Safety, streamlined project permitting and technology are key priorities for the U.S. Dept. of Transportation in 2020. In particular, a program focusing on rural infrastructure is unfolding, with applicant toolkits to be unveiled in March, according to federal officials.

Loren Smith, DOT deputy assistant secretary for transportation policy, told attendees of the Transportation Research Board’s annual meeting last month in Washington, D.C., that the Rural Opportunities to Use Transportation for Economic Success (ROUTES) initiative aims to boost safety and economic development through road and bridge projects. While only one-fifth of the nation’s population lives in rural areas, 46% of highway fatalities occur on rural roads and 39% of all highway-rail crossing fatalities occur in rural areas, he said, adding that 80% of bridges closed to traffic are rural.

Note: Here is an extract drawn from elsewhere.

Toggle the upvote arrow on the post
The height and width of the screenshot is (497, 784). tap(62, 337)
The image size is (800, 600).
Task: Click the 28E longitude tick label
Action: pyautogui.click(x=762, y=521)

The ROUTES Council will oversee a team to collect stakeholder input on the benefits of rural projects, provide information to rural communities to assist them in applying for DOT discretionary grants, and improve data-driven approaches to better assess the needs and advantages of transportation infrastructure projects.

Related to permitting issues, Alexander Herrgott, executive director of the U.S. Federal Permitting Improvement Steering Council, said states can opt into a “one-stop shop” process where every federal agency involved in environmental review of a major infrastructure project will work together to develop a single permitting timetable and issue all necessary authorization decisions within 90 days of issuance of a project Record of Decision.

Herrgott’s comments came one week after the Trump administration proposed federal permitting changes under the National Environment Policy Act. A panel of current and past policymakers from the White House-linked Council on Environmental Quality (CEQ), which oversees NEPA issues, reflected on the initiatives intended to revise the environmental review process. Steps to limit document page lengths, shorten review times and improve interagency interaction have been recurring themes in NEPA’s past half-century, panelists agreed. They said some current proposed process changes reflect improved electronic communication.

“A fat document is not read,” said Nicolas Yost, the CEQ’s general counsel under President Jimmy Carter, in discussing the proposed 75-page limit for environmental assessments and 300-page limit for environmental impact statements. Still, he criticized more controversial proposed changes, including limited analysis of potential climate change impacts. CEQ “has gone out of its way to invite litigation with the new proposals,” he said.

Regarding safety, Quintin Kendall, deputy administrator of the Federal Railroad Administration, noted that railroads now have until Dec. 30 to complete installation of positive train control, but that compliance is almost 100%. “It has been 12 years and $20 billion in the making,” he said of the nationwide rail safety upgrade. However, grade crossing accidents remain a concern, he added.